Apparently, the IMF board will not decide on whether or not to grant Iceland the loan until Icelandic authorities have managed to acquire loans worth USD 4 billion (EUR 3.2 million) from elsewhere, while other countries are not prepared to confirm loan granting to Iceland until the IMF board approves Iceland’s request for the USD 2.1 billion loan, visir.is reports.
The Wall Street Journal reported yesterday that Sweden is waiting for a decision from the IMF board while Finland wants Iceland to provide more details of its economic plan before the Nordic countries agree to participate in the IMF-led loan package.

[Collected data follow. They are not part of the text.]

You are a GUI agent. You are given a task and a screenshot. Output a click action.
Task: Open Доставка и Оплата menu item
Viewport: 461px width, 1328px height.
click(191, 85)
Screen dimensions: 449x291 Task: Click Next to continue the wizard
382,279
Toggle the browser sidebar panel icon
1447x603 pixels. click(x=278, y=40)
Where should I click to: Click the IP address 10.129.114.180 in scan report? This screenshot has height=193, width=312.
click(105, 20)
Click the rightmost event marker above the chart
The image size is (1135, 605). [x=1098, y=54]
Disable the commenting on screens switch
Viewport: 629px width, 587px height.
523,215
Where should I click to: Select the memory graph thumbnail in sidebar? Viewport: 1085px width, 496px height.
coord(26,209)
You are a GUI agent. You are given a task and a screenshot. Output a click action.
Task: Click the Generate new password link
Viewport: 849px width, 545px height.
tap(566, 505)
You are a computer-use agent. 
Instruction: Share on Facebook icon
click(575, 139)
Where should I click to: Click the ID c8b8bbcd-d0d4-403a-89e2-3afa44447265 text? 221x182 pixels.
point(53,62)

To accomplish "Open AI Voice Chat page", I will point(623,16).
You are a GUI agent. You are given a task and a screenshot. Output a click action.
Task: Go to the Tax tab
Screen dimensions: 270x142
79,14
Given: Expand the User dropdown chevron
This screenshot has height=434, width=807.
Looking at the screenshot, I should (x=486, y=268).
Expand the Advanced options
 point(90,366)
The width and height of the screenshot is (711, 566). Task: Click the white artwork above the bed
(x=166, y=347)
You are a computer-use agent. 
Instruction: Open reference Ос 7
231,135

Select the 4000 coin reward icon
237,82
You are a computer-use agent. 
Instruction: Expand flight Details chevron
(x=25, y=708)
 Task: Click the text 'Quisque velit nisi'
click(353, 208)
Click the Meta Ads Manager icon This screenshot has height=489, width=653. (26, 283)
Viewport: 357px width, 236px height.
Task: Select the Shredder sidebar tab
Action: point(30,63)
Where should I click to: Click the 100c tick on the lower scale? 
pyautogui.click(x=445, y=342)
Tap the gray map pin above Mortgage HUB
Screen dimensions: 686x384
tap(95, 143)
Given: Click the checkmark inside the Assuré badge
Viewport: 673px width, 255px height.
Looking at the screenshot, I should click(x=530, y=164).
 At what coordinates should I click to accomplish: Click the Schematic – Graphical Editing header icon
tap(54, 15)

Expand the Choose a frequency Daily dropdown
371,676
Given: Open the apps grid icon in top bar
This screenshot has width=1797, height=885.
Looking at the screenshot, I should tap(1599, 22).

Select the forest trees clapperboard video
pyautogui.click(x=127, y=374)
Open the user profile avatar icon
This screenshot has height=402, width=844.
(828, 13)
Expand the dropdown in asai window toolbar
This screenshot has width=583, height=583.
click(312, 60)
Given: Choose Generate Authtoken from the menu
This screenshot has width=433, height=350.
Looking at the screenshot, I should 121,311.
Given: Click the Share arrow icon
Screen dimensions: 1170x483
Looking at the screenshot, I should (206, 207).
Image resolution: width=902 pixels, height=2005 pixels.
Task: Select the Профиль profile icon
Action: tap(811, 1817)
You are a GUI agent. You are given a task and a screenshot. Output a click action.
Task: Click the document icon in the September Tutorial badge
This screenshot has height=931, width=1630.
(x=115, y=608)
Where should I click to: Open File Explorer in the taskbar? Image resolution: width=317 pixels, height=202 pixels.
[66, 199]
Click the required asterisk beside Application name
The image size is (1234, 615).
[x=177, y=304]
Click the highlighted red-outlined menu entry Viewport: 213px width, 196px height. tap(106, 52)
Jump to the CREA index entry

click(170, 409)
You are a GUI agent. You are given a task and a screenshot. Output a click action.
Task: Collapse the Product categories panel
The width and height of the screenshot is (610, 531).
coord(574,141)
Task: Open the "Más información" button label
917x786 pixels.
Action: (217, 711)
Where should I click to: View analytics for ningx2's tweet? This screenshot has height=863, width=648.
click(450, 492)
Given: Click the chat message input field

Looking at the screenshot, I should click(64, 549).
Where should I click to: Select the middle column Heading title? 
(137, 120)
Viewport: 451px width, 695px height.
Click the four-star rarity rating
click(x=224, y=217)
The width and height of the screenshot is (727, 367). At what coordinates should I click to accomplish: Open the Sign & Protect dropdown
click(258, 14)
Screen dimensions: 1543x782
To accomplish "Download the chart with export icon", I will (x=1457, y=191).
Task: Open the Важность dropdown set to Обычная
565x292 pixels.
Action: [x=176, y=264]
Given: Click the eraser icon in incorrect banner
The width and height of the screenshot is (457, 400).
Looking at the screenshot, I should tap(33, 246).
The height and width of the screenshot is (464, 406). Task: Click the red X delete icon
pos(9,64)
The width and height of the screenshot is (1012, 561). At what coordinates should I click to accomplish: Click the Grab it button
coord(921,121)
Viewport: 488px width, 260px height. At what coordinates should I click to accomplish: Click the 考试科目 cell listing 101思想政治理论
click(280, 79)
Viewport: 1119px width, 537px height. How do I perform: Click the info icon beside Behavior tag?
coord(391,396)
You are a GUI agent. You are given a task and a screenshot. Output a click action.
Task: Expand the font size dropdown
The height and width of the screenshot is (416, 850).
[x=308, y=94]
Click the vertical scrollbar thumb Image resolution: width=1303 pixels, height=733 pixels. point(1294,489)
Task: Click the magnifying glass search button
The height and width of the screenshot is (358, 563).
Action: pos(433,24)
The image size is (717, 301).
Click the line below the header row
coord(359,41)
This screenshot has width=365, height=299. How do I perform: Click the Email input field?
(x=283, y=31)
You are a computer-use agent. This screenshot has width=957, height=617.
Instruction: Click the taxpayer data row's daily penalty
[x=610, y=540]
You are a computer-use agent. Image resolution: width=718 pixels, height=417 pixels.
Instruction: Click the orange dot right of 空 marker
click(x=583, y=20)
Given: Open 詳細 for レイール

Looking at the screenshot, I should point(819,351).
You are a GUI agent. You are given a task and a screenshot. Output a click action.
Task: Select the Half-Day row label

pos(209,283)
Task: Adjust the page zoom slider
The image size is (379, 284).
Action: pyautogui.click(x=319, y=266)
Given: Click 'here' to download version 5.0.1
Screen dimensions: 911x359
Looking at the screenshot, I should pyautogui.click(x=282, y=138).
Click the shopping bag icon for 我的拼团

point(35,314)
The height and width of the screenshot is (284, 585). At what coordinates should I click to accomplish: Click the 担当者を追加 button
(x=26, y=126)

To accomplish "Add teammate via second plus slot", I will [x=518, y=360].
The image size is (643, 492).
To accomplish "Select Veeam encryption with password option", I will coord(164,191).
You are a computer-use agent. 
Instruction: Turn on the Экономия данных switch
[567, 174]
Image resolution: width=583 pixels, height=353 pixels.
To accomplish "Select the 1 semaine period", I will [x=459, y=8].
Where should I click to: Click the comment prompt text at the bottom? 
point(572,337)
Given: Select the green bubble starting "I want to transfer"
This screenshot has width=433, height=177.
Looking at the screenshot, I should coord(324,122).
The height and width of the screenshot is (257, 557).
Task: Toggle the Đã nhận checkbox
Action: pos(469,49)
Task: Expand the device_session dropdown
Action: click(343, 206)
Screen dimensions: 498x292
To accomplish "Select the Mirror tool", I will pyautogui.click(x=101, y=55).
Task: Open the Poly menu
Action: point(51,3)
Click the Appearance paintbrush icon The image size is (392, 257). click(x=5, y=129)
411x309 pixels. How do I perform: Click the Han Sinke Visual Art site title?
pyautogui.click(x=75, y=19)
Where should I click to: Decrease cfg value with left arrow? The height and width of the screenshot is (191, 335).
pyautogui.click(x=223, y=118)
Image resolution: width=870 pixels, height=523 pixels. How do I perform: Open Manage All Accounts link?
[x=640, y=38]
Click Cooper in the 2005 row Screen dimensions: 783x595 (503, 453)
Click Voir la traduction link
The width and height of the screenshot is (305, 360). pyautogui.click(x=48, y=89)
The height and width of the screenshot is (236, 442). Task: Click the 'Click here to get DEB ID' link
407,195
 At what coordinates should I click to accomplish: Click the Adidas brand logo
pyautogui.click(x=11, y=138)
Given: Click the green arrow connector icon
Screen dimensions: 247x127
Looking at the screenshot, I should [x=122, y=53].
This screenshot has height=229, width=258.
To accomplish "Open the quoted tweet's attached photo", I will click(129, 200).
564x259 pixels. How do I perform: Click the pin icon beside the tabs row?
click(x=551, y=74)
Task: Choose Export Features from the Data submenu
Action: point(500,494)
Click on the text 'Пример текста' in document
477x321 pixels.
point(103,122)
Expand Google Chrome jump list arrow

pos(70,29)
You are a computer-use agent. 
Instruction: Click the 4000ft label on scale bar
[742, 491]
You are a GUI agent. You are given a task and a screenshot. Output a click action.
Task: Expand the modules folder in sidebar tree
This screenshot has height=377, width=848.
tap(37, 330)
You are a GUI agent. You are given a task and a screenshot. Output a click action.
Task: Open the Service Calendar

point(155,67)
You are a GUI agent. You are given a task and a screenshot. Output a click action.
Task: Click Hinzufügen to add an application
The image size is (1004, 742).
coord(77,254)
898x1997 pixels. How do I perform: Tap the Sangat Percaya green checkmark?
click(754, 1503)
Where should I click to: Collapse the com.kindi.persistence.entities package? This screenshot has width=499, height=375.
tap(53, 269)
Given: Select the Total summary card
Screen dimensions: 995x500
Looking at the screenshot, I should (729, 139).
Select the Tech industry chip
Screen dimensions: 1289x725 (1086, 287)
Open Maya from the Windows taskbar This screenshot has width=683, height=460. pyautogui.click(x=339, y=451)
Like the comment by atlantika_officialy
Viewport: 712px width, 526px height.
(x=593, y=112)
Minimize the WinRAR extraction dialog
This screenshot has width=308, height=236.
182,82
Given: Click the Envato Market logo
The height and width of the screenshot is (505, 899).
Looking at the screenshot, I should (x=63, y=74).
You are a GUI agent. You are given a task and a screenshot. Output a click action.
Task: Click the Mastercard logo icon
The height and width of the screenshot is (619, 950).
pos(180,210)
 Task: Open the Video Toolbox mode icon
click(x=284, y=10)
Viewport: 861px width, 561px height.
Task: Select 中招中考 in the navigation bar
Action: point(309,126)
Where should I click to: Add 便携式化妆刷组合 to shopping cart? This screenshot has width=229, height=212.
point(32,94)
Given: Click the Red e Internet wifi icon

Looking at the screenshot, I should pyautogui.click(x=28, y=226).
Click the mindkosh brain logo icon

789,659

“We are faced with the fact that some of our closest allies seem to make it a prerequisite for a loan granting that the fund has agreed to the economic stabilization program,” Ólafur Ísleifsson, an Icelandic economist who represented the Nordic and Baltic states on the IMF board 2002-2003, told Morgunbladid, referring to an agreement reached by Icelandic authorities and an IMF delegation in late October.
Although the IMF board has not explained why exactly they constantly postpone their decision-making on a loan to Iceland, Icelandic authorities suspect that both British and Dutch authorities are standing in the way of the decision because of their disputes with Iceland on the compensation of Icesave account holders.
“It certainly has some effect,” said Prime Minister Geir H. Haarde. “It all hangs together.”
“It is like a snake biting its tale,” Ísleifsson explained. “It appears […] that Iceland needs to find an agreeable solution on its dispute with Britain and some other nations.”
The Financial Times points out that British Prime Minister Gordon Brown declared yesterday that he supported IMF’s loan to Iceland, while Dutch Minister of Finance Wouter Bos hinted that the Icesave dispute is the reason for the delay.
Yesterday’s reports on a potential loan from the IMF speculated about whether the board had in fact received a formal request from Iceland. Such speculations, however, proved false. Prime Minister Haarde announced yesterday that the IMF board had confirmed that they had received Iceland’s letter of intent.